MongoDB and the Relational Car

Sometimes you want your data all nicely normalized, and sometimes you don't. This has come into sharp relief as I go through MongoDB training this week. By way of background, I have a fair amount of experience with many types of databases, data modeling and data thinking in general, so it is interesting and fun to learn about new ways of thinking.
But forst a story. In the dark ages (maybe 1974 or 1975), I wondered about mailing lists. So much so that I devised a way of tracking some of the uses of data among companies - especially early markets in buying and selling of information. I would sign up for a magazine using some unique variant of my names. Keep track of which variant I used for which magazine, and then see what solicitations I would get through the mail using that name variant. Most instructive. American Express sent mail to the largest number of variants.

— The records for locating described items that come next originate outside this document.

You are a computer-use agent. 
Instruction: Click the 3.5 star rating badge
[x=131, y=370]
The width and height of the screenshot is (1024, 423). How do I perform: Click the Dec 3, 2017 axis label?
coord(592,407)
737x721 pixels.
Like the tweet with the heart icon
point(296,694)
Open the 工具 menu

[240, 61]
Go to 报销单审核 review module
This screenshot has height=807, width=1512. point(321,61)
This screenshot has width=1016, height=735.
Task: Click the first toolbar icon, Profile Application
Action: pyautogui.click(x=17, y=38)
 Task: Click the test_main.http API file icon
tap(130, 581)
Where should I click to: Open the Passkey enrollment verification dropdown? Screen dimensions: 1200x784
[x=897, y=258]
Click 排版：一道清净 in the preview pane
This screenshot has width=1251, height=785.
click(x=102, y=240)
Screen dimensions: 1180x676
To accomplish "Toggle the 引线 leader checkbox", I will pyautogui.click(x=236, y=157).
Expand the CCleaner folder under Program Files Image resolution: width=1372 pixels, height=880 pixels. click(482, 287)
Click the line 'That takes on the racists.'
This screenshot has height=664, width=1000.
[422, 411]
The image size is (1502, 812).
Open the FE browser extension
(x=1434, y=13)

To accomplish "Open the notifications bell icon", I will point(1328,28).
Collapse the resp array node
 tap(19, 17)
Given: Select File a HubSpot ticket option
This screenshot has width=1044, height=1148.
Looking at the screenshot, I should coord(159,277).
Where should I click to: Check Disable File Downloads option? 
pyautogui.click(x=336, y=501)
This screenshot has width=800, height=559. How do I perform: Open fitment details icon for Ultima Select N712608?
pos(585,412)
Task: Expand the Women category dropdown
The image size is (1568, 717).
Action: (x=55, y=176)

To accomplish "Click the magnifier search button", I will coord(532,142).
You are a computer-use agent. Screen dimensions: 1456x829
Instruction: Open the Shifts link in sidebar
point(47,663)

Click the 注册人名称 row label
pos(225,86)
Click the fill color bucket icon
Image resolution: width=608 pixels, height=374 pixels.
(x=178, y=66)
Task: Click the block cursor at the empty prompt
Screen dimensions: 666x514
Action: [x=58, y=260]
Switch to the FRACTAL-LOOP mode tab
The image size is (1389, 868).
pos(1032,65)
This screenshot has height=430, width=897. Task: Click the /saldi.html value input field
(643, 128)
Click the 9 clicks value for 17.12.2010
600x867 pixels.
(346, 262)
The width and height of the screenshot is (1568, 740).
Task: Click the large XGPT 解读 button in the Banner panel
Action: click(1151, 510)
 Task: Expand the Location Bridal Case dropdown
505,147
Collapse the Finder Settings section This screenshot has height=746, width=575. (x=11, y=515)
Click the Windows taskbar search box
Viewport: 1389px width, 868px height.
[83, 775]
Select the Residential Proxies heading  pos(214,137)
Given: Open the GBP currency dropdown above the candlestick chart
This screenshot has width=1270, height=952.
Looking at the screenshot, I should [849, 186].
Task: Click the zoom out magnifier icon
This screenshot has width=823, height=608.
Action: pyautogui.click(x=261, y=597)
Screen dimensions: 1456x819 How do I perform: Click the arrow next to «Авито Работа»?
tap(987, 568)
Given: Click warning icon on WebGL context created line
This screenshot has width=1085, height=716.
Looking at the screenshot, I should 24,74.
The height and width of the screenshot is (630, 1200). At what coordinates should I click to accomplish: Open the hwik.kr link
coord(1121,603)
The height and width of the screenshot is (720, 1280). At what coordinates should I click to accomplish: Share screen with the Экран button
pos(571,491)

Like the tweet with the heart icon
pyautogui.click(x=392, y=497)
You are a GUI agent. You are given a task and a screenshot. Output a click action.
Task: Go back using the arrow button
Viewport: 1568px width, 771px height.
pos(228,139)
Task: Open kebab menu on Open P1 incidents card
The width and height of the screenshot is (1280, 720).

I do the same things to this day - making up email names addresses just for long enough to validate that I want the service I have signed up for, and then wait and see what else arrives. Of course everything that arrives is by definition spam. But I digress.
I also thought about the "relational car" i.e. what would the world be like if I normalized my vehicles. Kept the wheels with the wheels, the engines with the engines,... You get the idea. I think it is likely that I would be late for work every day. First join all the piece parts together to make a suitable version (assuming that the children hadn't emptied the fuel tank the night before, thus putting the equivalent of a lock on the tank). Then drive off. After coming home, put the updated parts back. Updated???? Yes, because the tires are now more worn...
Clearly from the primary use of having a vehicle as transport, the relational car is far from ideal. I am much better off with the assembled car.
That's kind of how I think in Mongo. Often times the data are much more useful when put together by primary usage than when all normalized and accessed with joins. But, of course, not all the time.
That led me onto thinking about the quality of "relationships" (among the data entities). Many others, in more learned writings than mine, have fussed about different qualities in relationships. Composition is different from association, etc. So a Purchase Order might be composed of Many (at least 1) Purchase Order Line Items, so it seems reasonable to think of these line items inherently bound up with the POs. So the document oriented approach looks pretty good. But, things are less rosy, when I think about the association between the Product and the PO. There it is probably unreasonable to bury the product data inside a PO document. And there are several different kinds of associations we might want to consider.
So, when learning the document oriented DBMS (MongoDB), I am finding myself revisiting types of relationships and whether the distinctions are important. For me I have come down on the side of, I probably care in my master systems, those systems of record that actually run the business. But in those which are simply systems of reference, maybe it makes a whole lot of sense not to worry about the normalization, required schemas and other aspects that make the document oriented databases so interesting.
In the relational model the foreign key is the only relationship condtruct available. Even the cretion of "link" relations relies on the Forign Key. That doesn't seem to me to be a powerful enough construct to express the nuances of the kind of relationship and thus its associated semantics.
Oh, and circling around to something interesting about composition types of relationships, we do have some interesting delete anomalies. If we say that an A is composed of 1 or more Bs, what do we do when attempting to remove the last remaining B. That should somehow kill off the A, of course - or we expressed the rule incorrectly.